The authors oppose Nomadology to History – not the sedentary, unified product of the state apparatus, but a moving, diverse one of multiple narratives. “Why is a model still necessary?” 24.

“Rhizomatics = pop analysis, even if the people have other things to do besides read it, even if the blocks of academic culture or pseudoscientificity in it are still too painful or ponderous… any precarious and pragmatic framework is better than tracing concepts, with their breaks and progress changing nothing. Imperceptible rupture, not signifying break” 24.

“A rhizome has no beginning or end; it is always in the middle, between things, interbeing, intermezzo. The tree is filiation, but the rhizome is alliance, uniquely alliance. The tree imposes the verb ‘to be,’ but the fabric of the rhizome is the conjuncion, ‘and… and… and…’… proceeding from the middle, coming and going rather than starting and finishing.
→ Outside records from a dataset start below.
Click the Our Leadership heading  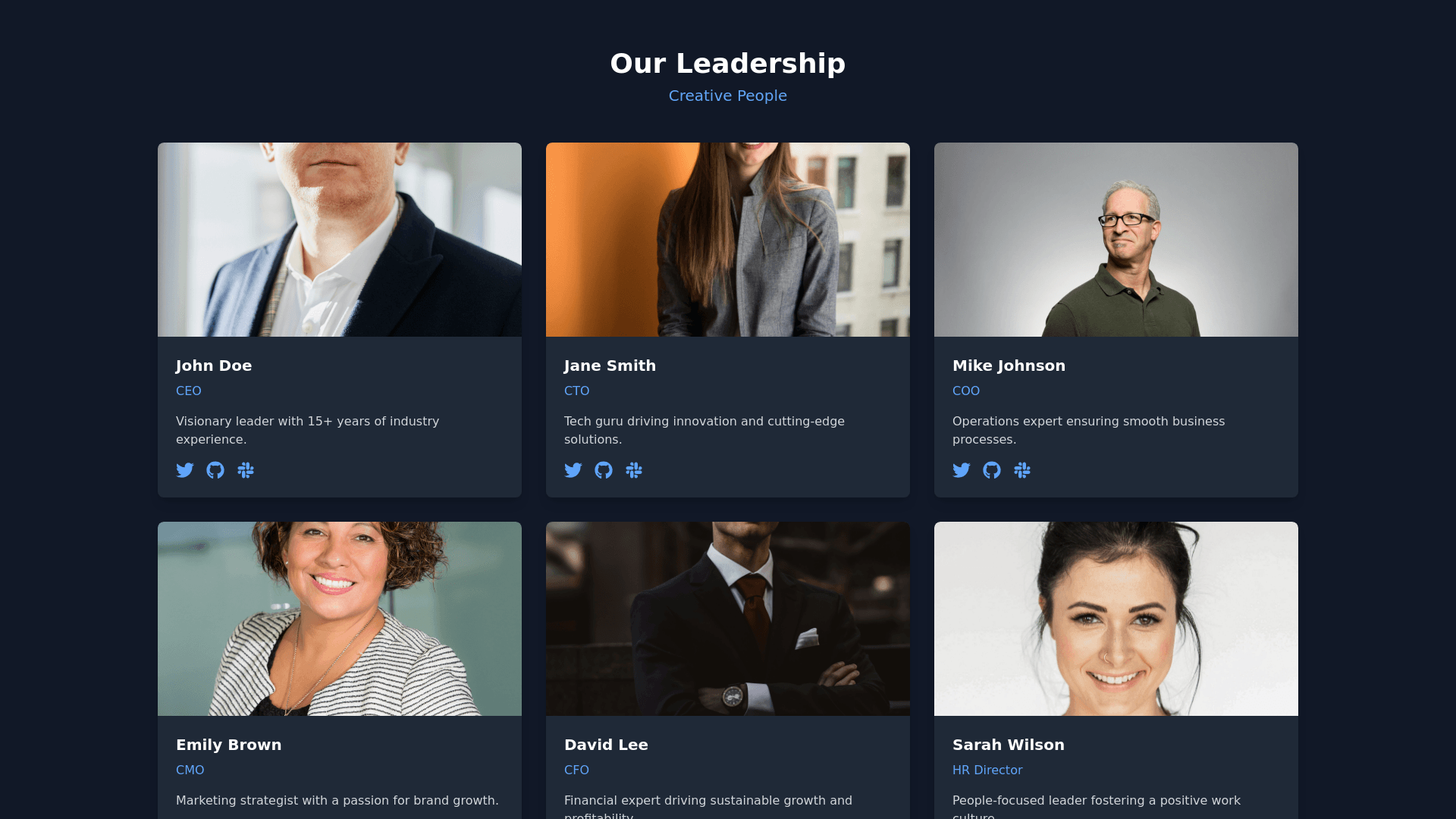coord(728,63)
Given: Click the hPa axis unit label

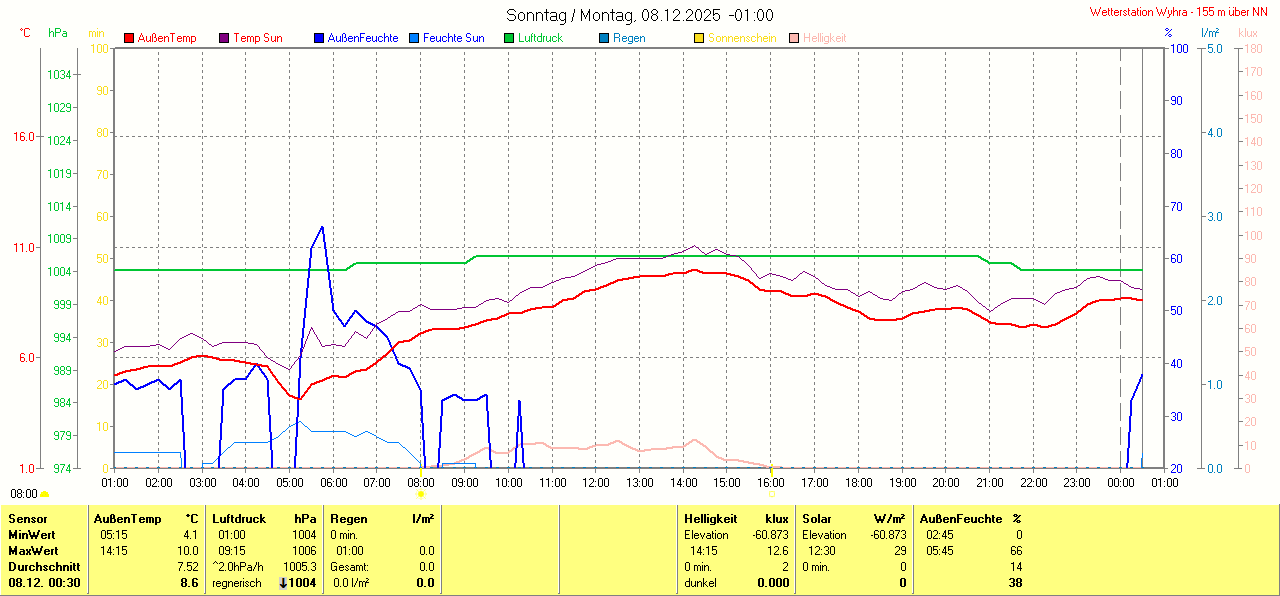Looking at the screenshot, I should pyautogui.click(x=58, y=33).
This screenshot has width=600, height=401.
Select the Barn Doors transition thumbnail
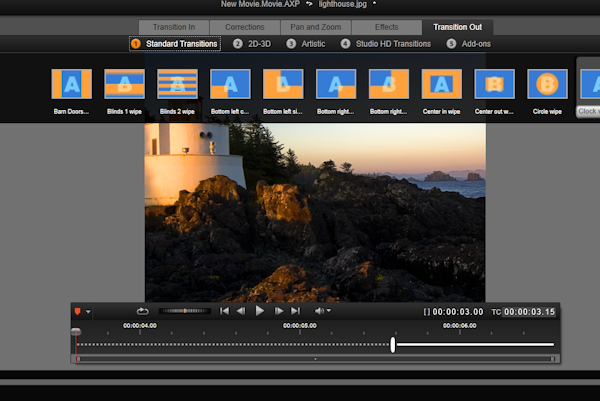[x=71, y=85]
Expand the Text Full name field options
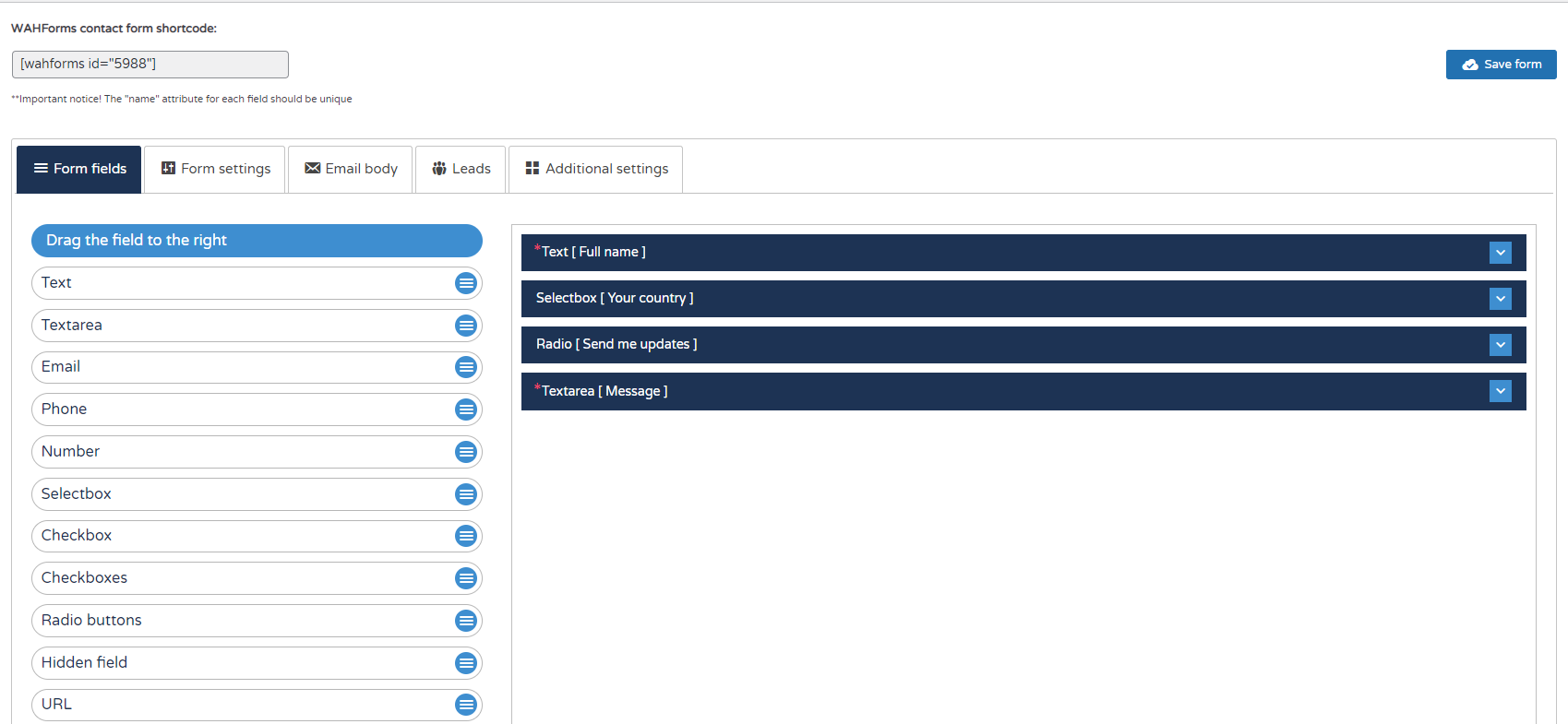Screen dimensions: 1568x724 pyautogui.click(x=1501, y=253)
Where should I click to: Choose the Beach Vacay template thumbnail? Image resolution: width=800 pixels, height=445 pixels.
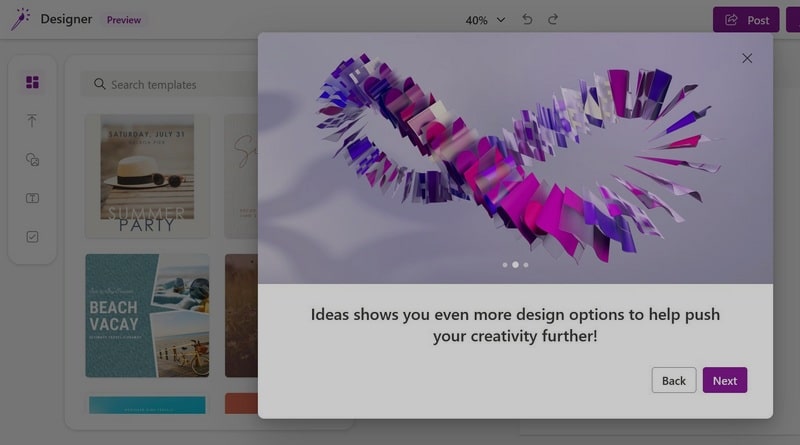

American literature, and already English literature, manifest this rhizomatic direction to an even greater extent; they know how to move between things, establish a logic of the and, overthrow ontology, do away with foundations, nullify endings and beginnings” 25.

Again, this would be an interesting linguistic/national/periodizing gesture to include in the justification of the works I’m choosing – mostly American but also British novels and television series.